DATASET CONTENT>
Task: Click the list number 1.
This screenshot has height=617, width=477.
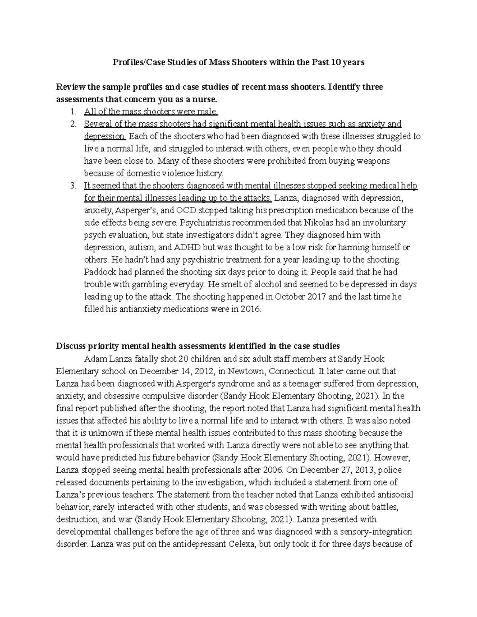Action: pyautogui.click(x=72, y=112)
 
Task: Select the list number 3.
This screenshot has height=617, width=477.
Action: pyautogui.click(x=72, y=186)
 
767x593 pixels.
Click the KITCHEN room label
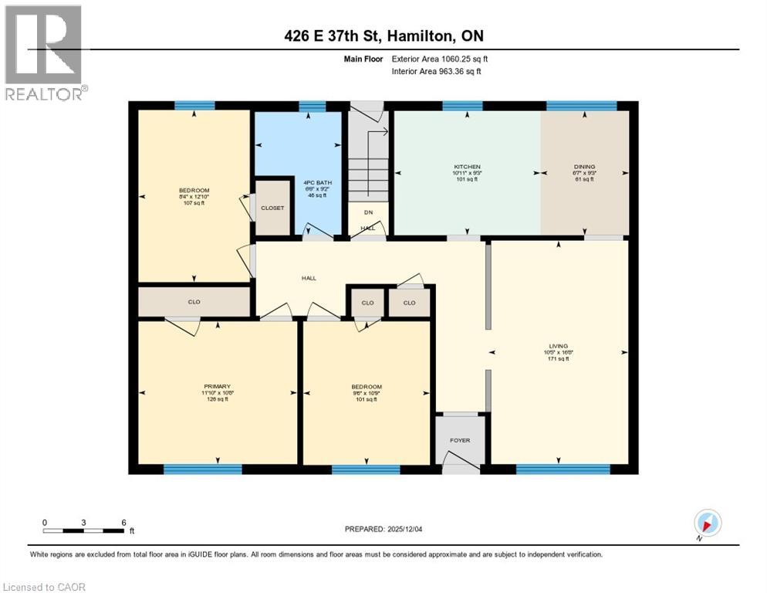click(x=467, y=167)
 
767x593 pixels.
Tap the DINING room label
click(x=583, y=167)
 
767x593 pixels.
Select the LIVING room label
click(x=558, y=346)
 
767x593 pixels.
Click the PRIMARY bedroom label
click(x=217, y=386)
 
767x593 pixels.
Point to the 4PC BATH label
click(x=313, y=183)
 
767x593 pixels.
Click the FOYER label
click(x=460, y=440)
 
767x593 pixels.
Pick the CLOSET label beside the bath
click(x=272, y=208)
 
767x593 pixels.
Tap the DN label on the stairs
click(x=368, y=212)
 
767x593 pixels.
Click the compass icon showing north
click(x=708, y=522)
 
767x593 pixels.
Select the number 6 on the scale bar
click(x=123, y=522)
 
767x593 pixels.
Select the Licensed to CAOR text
click(x=44, y=587)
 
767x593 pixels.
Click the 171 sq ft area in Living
click(x=558, y=359)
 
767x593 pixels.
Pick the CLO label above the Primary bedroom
click(x=194, y=302)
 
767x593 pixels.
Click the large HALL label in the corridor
click(x=309, y=278)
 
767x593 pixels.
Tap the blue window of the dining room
click(x=581, y=106)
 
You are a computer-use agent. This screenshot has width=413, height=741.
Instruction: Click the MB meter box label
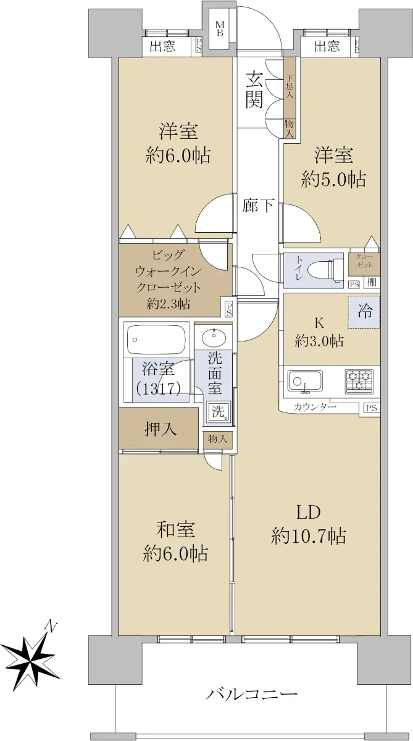pos(220,28)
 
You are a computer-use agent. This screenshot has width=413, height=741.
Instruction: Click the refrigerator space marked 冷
pos(364,312)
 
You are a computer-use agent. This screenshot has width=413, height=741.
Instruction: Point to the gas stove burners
pos(359,382)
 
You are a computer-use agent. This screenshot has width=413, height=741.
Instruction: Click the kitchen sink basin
pos(305,382)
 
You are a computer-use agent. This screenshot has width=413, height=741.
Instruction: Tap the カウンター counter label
pos(314,407)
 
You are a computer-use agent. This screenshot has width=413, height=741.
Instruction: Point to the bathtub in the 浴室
pos(156,340)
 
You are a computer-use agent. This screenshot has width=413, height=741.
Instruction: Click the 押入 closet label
pos(161,429)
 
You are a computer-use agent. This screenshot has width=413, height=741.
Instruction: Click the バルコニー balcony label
pos(252,692)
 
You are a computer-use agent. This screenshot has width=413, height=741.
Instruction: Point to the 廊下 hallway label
pos(257,206)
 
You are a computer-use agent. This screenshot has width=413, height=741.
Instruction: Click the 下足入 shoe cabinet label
pos(290,86)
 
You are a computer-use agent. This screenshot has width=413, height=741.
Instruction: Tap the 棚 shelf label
pos(372,282)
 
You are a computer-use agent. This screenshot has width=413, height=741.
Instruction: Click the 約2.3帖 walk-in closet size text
pos(169,303)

WHAT IS ASKED> Can you reproduce all the entries above with every "label" swapped for "tag", everything else unchanged and the pictures left out?

EXERCISE RESPONSE>
Task: Click the list number 1.
This screenshot has height=617, width=477.
Action: pyautogui.click(x=72, y=112)
 
Task: Select the list number 3.
This screenshot has height=617, width=477.
Action: pyautogui.click(x=72, y=186)
 
767x593 pixels.
Click the KITCHEN room tag
click(x=467, y=167)
 
767x593 pixels.
Tap the DINING room tag
click(x=583, y=167)
 
767x593 pixels.
Select the LIVING room tag
click(x=558, y=346)
 
767x593 pixels.
Click the PRIMARY bedroom tag
click(x=217, y=386)
 
767x593 pixels.
Point to the 4PC BATH tag
click(x=313, y=183)
 
767x593 pixels.
Click the FOYER tag
click(x=460, y=440)
 
767x593 pixels.
Pick the CLOSET tag beside the bath
click(x=272, y=208)
 
767x593 pixels.
Tap the DN tag on the stairs
click(x=368, y=212)
 
767x593 pixels.
Click the compass icon showing north
click(x=708, y=522)
 
767x593 pixels.
Select the number 6 on the scale bar
click(x=123, y=522)
 
767x593 pixels.
Select the Licensed to CAOR text
click(x=44, y=587)
 
767x593 pixels.
Click the 171 sq ft area in Living
click(x=558, y=359)
 
767x593 pixels.
Pick the CLO tag above the Primary bedroom
click(x=194, y=302)
 
767x593 pixels.
Click the large HALL tag in the corridor
click(x=309, y=278)
 
767x593 pixels.
Tap the blue window of the dining room
click(x=581, y=106)
 
You are a computer-use agent. This screenshot has width=413, height=741.
Instruction: Click the MB meter box tag
pos(220,28)
 
You are a computer-use agent. This screenshot has width=413, height=741.
Instruction: Click the refrigerator space marked 冷
pos(364,312)
 
You are a computer-use agent. This screenshot has width=413, height=741.
Instruction: Point to the gas stove burners
pos(359,382)
 
You are a computer-use agent. This screenshot has width=413, height=741.
Instruction: Click the kitchen sink basin
pos(305,382)
 
You are a computer-use agent. This screenshot has width=413, height=741.
Instruction: Tap the カウンター counter tag
pos(314,407)
 
You are a computer-use agent. This screenshot has width=413, height=741.
Instruction: Point to the bathtub in the 浴室
pos(156,340)
 
You are a computer-use agent. This screenshot has width=413, height=741.
Instruction: Click the 押入 closet tag
pos(161,429)
 
You are a computer-use agent. This screenshot has width=413, height=741.
Instruction: Click the バルコニー balcony tag
pos(252,692)
 
You are a computer-use agent. This screenshot has width=413, height=741.
Instruction: Point to the 廊下 hallway tag
pos(257,206)
 
You are a computer-use agent. This screenshot has width=413, height=741.
Instruction: Click the 下足入 shoe cabinet tag
pos(290,86)
 
You are a computer-use agent. This screenshot has width=413, height=741.
Instruction: Tap the 棚 shelf tag
pos(372,282)
 
You are a computer-use agent. This screenshot has width=413, height=741.
Instruction: Click the 約2.3帖 walk-in closet size text
pos(169,303)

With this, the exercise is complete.